Health care also brought out clear differences among the Democrats as the candidates critiqued a plan for universal health care recently proposed by Gephardt. The plan calls for federal tax credits for companies to cover 60 percent of the cost of health care for their employees, with other measures aimed at Americans without health care who are not in the workforce.

The plan would cost more than $210 billion in the first year and grow rapidly in subsequent years. Gephardt said he would pay for the plan be repealing all of Bush's tax cuts.

Edwards sharply attacked the plan as a giveaway to corporate America that would take money "out of the pockets of working families." Claiming that working people have been hurt by the "greed and the corporate culture that exists," he said Gephardt's plan "feels like saying, 'You're in good hands with Enron.' "

Gephardt called Edwards "wrong on my plan" and disputed that it represented a tax increase on working families. "This is not helping corporations; this is helping corporations give people the thing they most need, which is health care."

Kucinich said Gephardt did not go far enough and that it was time to get private insurers out of the business of health care and instead provide "guaranteed, single-payer universal health care" funded by the federal government.
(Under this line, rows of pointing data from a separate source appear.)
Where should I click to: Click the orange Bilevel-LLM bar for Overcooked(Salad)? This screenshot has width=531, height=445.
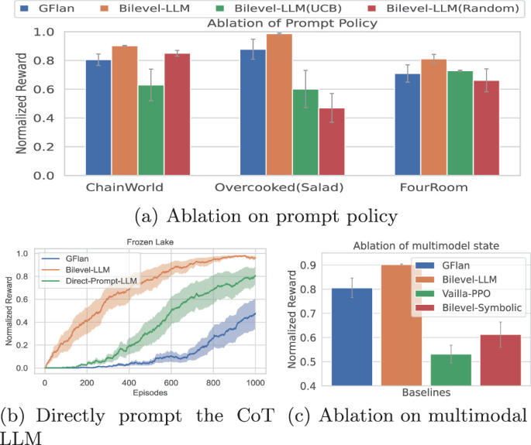[279, 104]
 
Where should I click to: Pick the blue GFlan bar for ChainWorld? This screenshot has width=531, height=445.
[98, 118]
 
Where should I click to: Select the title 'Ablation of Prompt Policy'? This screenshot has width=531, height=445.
[293, 23]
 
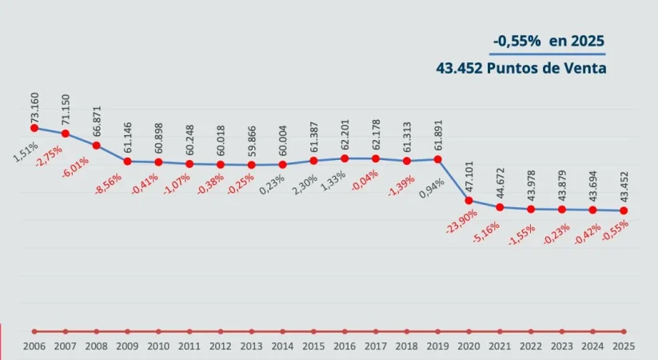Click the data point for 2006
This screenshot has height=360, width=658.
[34, 127]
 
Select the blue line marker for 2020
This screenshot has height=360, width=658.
[469, 200]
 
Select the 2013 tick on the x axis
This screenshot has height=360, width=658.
[251, 346]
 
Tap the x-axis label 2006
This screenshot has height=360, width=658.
[34, 346]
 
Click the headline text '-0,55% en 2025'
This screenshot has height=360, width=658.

Lieberman jumped in to attack Gephardt's plan as one that would take the country back to the days of big government. "We're not going to solve these problems with the kind of big-spending Democratic ideas of the past," he said.

Dean long has championed universal health care, and he disputed Edwards's characterization of the Gephardt plan, but criticized Gephardt, saying he knew ways to insure nearly all Americans at far lower cost, using programs he implemented in Vermont. "It's affordable and it will pass," he said.

Braun attacked Bush for what she said was an assault on civil liberties. "I think we have a crisis in America when it comes to civil liberties," she said.

Lieberman and Graham appealed to their fellow Democrats by arguing that they were most electable. Lieberman said he could go toe-to-toe with Bush on areas of the president's strength -- defense and moral values -- and beat the president "where he is weak, the economy and his right-wing agenda." Then to laughter he added, "I know I can beat George Bush. Why? Because Al Gore and I already did it," a reference to the fact that the Democrats won more popular votes than Bush in 2000.

Graham cited his record in Florida as both a senator and a governor and said, "I represent the electable wing of the Democratic Party."

The new Post-ABC poll showed that Democrats start the 2004 race at a clear disadvantage. Matched against Lieberman, Gephardt and Kerry, Bush is favored by about 3 in 5 Americans, while the three Democrats were supported by one-third or fewer.

On a question that matched Bush against a generic Democratic opponent, the picture was slightly brighter for the Democrats. Bush still leads but by the far smaller margin of 53 percent to 40 percent.

Right now, the Democrats do not have a recognized leader. More than half of those surveyed -- 55 percent -- either said "no one" or had no opinion when asked who they thought of as the party's leader. Even Democrats had trouble agreeing on their leader, with 56 percent of them saying "no one" or offering no opinion.

Asked whom they would vote for in a Democratic presidential primary today, 29 percent cited Lieberman. Gephardt was second with 19 percent, and Kerry was third at 14 percent. Braun was at 6 percent, largely on the strength of her support among African American voters, while Edwards was at 4 percent. Graham, Sharpton and Dean were at 3 percent, and Kucinich was at 2 percent. Fourteen percent said they had no opinion.

Tonight's debate will air on C-SPAN at three different times Sunday -- 1 p.m., 6:30 p.m. and 9:30 p.m. -- and also will be shown at 12:30 a.m. Monday. ABC's "This Week" program will show extended excerpts Sunday morning.